J'ai également laissé entendre que le titre "Insecurity" est particulièrement pertinent. C'est que les systèmes de sécurité qui nous sont plus ou moins familiers sont omniprésents dans ce récit: caméras de surveillance utilisées pour glaner des preuves, systèmes de codes d'accès aux portes que l'on déjoue de façon simple grâce aux empreintes digitales, cartes magnétiques, pare-feux de la sécurité informatique. Le tout crée un environnement sécuritaire qui contribue à l'ambiance inquiétante de ce thriller.

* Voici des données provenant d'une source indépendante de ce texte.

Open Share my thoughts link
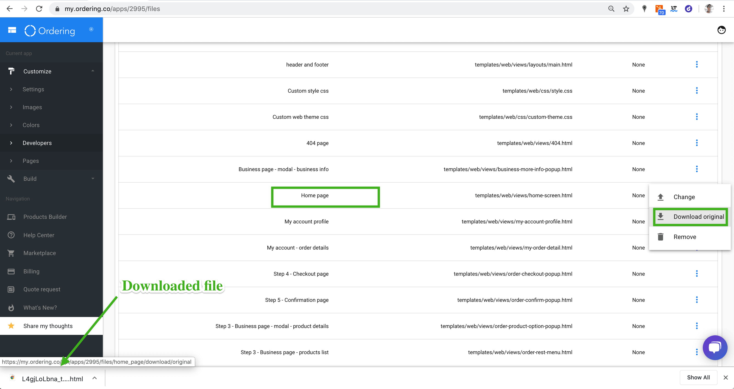The width and height of the screenshot is (734, 389). point(48,326)
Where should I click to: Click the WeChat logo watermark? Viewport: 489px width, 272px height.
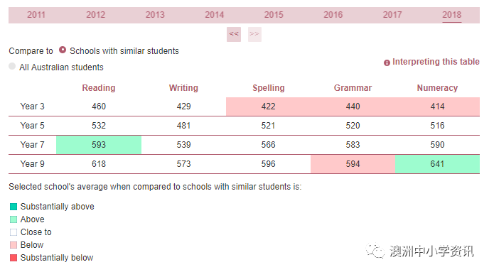pyautogui.click(x=375, y=251)
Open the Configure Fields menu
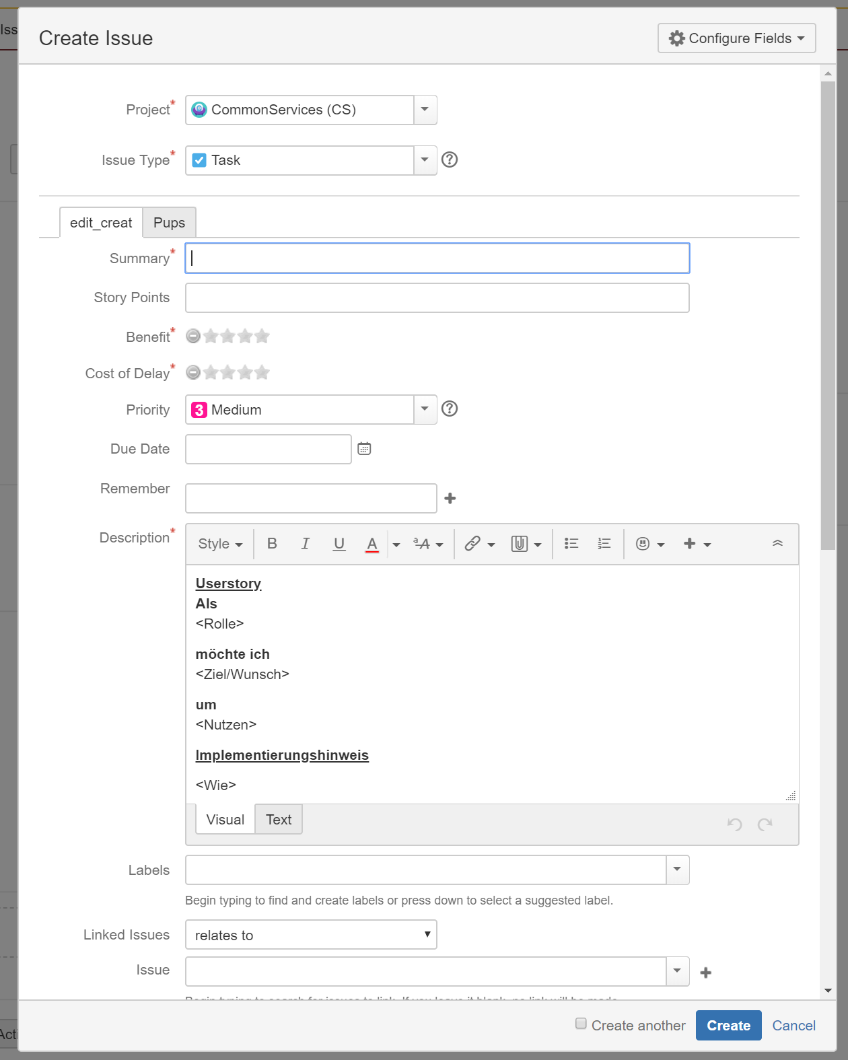 tap(736, 38)
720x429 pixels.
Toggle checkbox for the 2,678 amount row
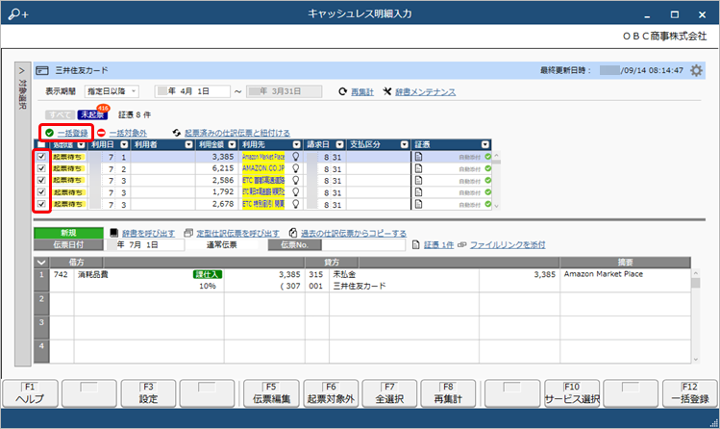(39, 204)
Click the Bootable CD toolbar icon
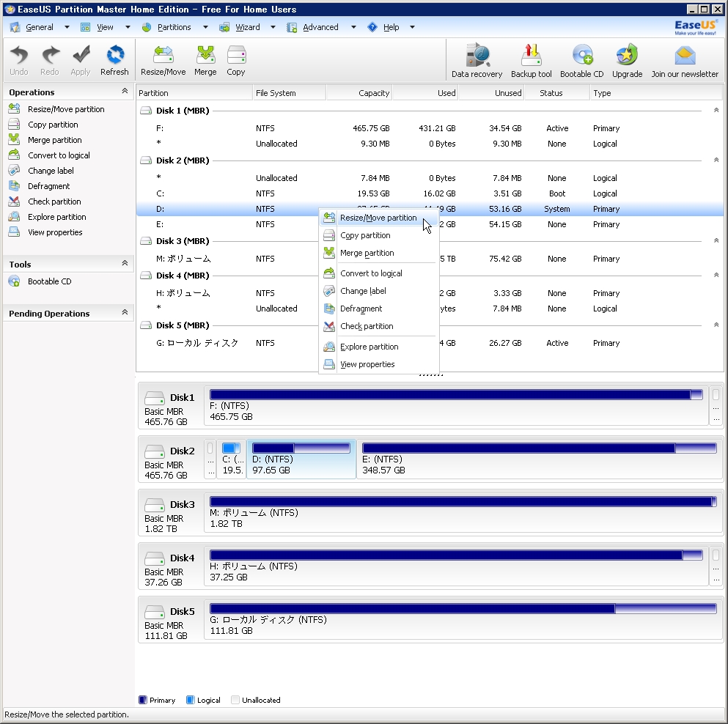The height and width of the screenshot is (724, 728). 581,60
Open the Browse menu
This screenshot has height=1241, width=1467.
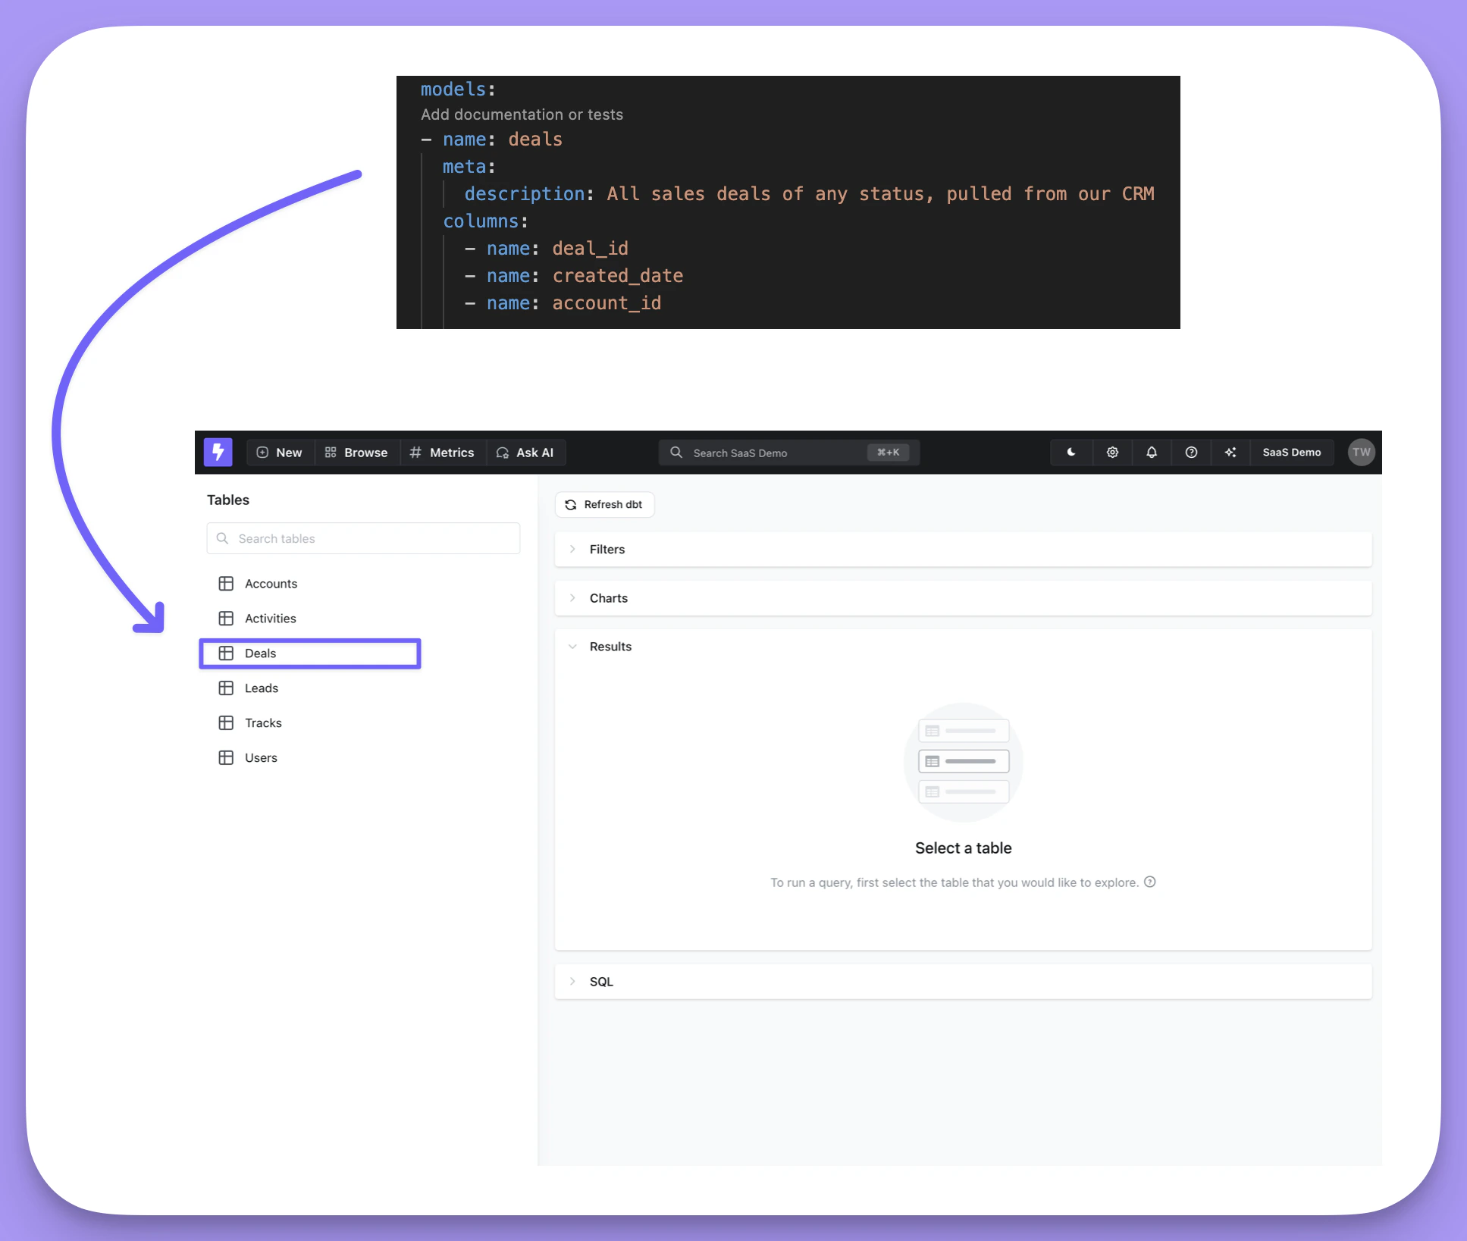click(x=356, y=453)
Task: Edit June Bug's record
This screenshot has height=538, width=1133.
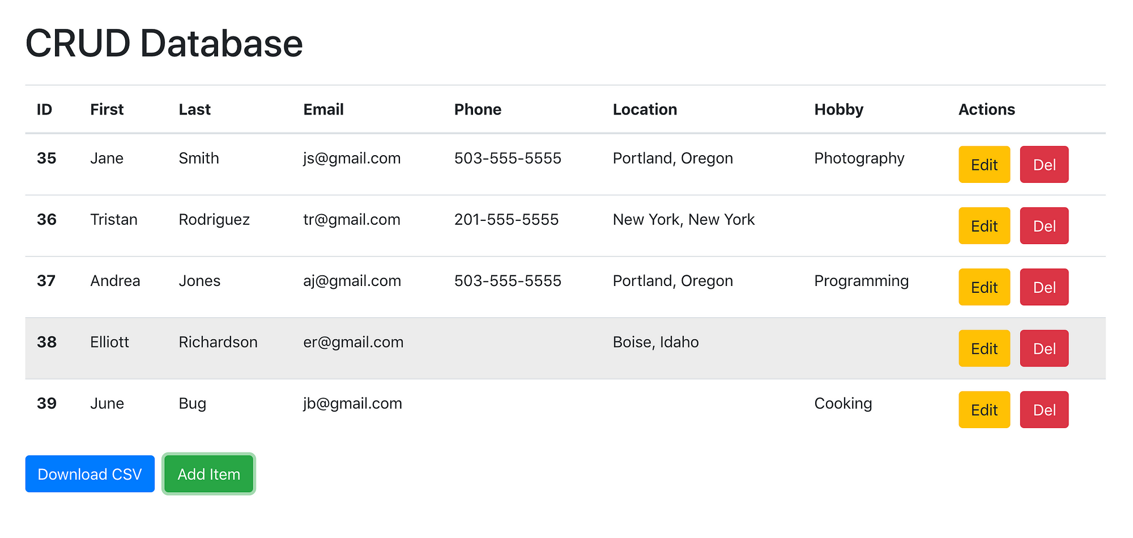Action: tap(984, 409)
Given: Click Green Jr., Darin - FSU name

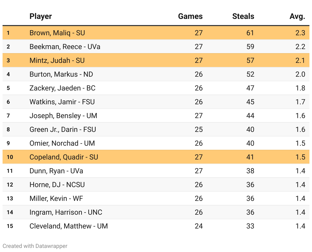Looking at the screenshot, I should (x=63, y=130).
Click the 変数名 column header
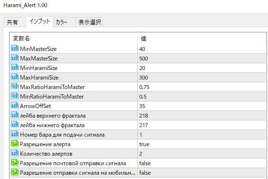This screenshot has width=268, height=179. coord(74,39)
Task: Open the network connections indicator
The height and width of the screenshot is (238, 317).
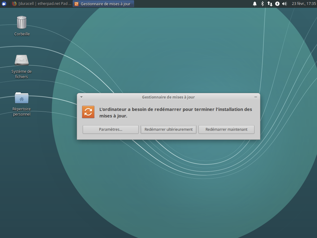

Qu'on ne se méprenne pas, toutefois: c'est un peu technique, parfois violent (le personnage de Shane est ici emblématique... et on ne s'attendrait pas à trouver de tels hommes de main dans une entreprise classique!), mais c'est aussi ultra-trépidant. Et à l'instar des scénaristes de films américains, l'auteur tisse une intrigue amoureuse entre Tara et Jack - le lecteur la sent venir grosse comme une villa, le tout étant de savoir comment les épreuves qu'ils vont subir vont définitivement les jeter dans les bras l'un de l'autre.
Matthew Lynn, L'Ombre d'un soupçon, Paris, Belfond, 1998.